Мы все ждали, пока она подойдет к большому шкафу и, сообразив недолго, где может лежать презент, достанет из нижнего ящика сверток, на котором чернилами написано: «Игорю».
— Он сказал, вы единственный, кто оценит, — сказала Лилечка не столько ему, сколько присутствующим, и протянула сверток.
Там была желтая кофта! Надо ли объяснять, что такое желтая кофта, она сияла, как эпоха, ушедшая эпоха юных головорезов и самоубийц, желтая кофта, как солнце, письмо из прошлого, желтая тряпка, которую Маяковский надевал в шестнадцатом, чтобы дразнить мир. Игорь только слышал о ней, а теперь держал в руках, как археолог, чьи раскопки были безуспешны, их пора свертывать, но вот копнул последний раз символически и наткнулся лопатой на что-то твердое, плита, смахнул пыль ладонью, увидел письмена и догадался, что нашел Трою.
«Он сейчас заплачет, — подумала я. — Ой, как нехорошо».
— Я, — сказал Игорь, — я, знаете ли, дорогие мои, на старости лет становлюсь сентиментальным. Хотите, мы вам с Инкой за доброту вашу споем, а Володя сыграет, мы для друзей споем.
Мы пели трио в хорошей лефовской компании после провальных гастролей, на которые не пришел Мейерхольд, мы пели, как нищие, как юродивые, смешно и жалобно: «Ой, ты моя дивчинько, ой, ты моя гарнесенька».
Они гуляли по городу.
Он доверял Москве, она была для него необременительна, подвижна, легка, и только Эмилия знала, сколько в ней яду.
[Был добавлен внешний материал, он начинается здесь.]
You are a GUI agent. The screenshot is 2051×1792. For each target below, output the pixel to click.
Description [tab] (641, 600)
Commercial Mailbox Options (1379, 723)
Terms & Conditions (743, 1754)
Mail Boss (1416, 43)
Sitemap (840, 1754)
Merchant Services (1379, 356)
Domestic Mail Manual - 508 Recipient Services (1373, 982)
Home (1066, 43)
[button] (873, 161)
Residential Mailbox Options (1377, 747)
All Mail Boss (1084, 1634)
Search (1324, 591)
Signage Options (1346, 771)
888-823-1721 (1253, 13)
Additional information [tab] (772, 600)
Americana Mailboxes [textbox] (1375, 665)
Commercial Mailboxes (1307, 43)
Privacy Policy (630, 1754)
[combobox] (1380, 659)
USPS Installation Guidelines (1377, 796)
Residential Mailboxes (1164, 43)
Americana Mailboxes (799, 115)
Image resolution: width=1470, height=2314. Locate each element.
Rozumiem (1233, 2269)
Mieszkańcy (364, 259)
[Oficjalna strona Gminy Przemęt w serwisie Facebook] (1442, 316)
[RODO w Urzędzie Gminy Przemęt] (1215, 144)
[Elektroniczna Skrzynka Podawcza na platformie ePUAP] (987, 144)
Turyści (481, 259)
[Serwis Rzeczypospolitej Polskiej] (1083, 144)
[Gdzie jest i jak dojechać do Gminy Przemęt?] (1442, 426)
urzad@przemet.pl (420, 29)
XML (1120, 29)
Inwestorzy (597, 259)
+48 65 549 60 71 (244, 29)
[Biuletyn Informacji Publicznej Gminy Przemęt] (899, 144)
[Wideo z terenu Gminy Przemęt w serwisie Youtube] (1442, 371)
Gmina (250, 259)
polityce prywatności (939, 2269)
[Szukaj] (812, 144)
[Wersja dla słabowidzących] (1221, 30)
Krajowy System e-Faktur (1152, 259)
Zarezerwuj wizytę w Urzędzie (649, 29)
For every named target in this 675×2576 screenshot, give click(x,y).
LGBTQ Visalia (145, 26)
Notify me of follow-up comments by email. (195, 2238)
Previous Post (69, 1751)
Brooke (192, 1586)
На Москве-реке он сбежал вниз, лег на песок в чем был, а был он в единственном своем нарядном костюме, подарок американского шурина, полежав немного, стал зарываться так, чтобы струйки песка заползали медленно в носки, в карманы.
— Игорь, что ты делаешь? — крикнула Эмилия, а он брал песок в ладонь и сыпал на себя, сыпал, и становилось ясно, что дело не в костюме, а в наслаждении.